Posted Jun 03, 2021 - 05:42 UTC
Investigating
Acquia Personalization and Content Hub customers in the US East product region may still be experiencing slow data processing. Acquia is continuing to investigate options to mitigate and resolve this issue.
Posted Jun 03, 2021 - 02:03 UTC
Update
Acquia Personalization and Content Hub customers in the US East product region may still be experiencing slow data processing. Acquia is continuing to investigate options to mitigate and resolve this issue.
Posted Jun 02, 2021 - 22:00 UTC
Update
Acquia Personalization and Content Hub customers in the US East product region may still be experiencing slow data processing. Acquia is continuing to investigate options to mitigate and resolve this issue.
Posted Jun 02, 2021 - 19:05 UTC
Update
Acquia Personalization and Content Hub customers in the US East product region may still be experiencing slow data processing. Acquia is continuing to investigate options to mitigate and resolve this issue.
Posted Jun 02, 2021 - 17:03 UTC
Identified
Acquia Personalization and Content Hub customers in the US East product region may still be experiencing slow data processing. Acquia is continuing to investigate options to mitigate and resolve this issue.
Posted Jun 02, 2021 - 13:30 UTC
Update
We have focused the scope of the investigation and are continuing to look into the cause of the service degradation. We will provide additional information as it becomes available.
Posted Jun 02, 2021 - 03:36 UTC
Update
We are still working to resolve the service degradation affecting data processing for Acquia Personalization (formerly known as Acquia Lift) and Content Hub services. We will provide additional information as it becomes available.

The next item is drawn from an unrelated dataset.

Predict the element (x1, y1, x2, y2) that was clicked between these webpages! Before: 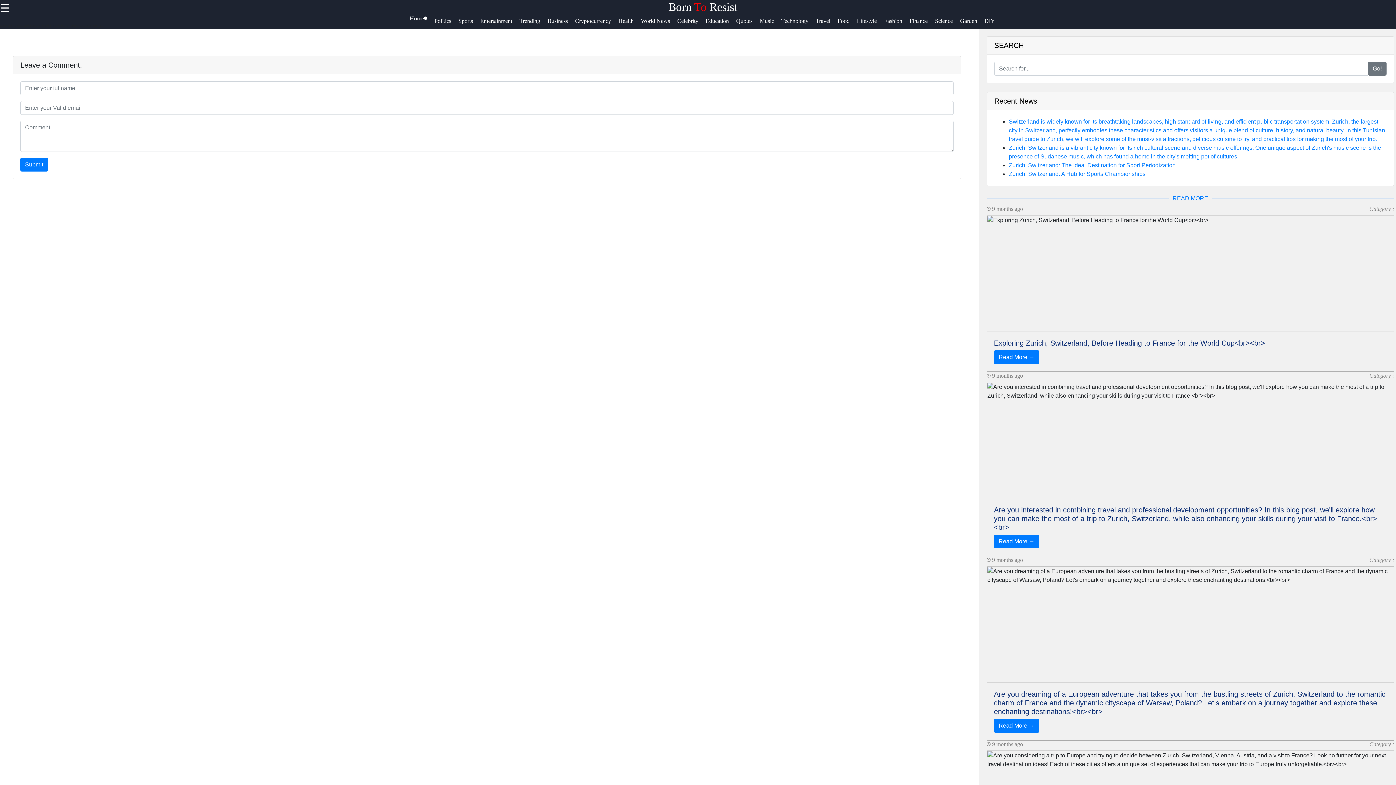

Posted Jun 02, 2021 - 00:14 UTC
Update
We are still working to resolve the service degradation affecting data processing for Acquia Personalization (formerly known as Acquia Lift) and Content Hub services. We will provide additional information as it becomes available.
Posted Jun 01, 2021 - 22:17 UTC
Investigating
We are currently investigating a delay in data processing for Acquia Personalization (formerly known as Acquia Lift) and Content Hub services. This is impacting customers in the US-East product region. We will provide additional information as it becomes available.
Posted Jun 01, 2021 - 19:23 UTC
This incident affected: Acquia Content Hub and Acquia Personalization.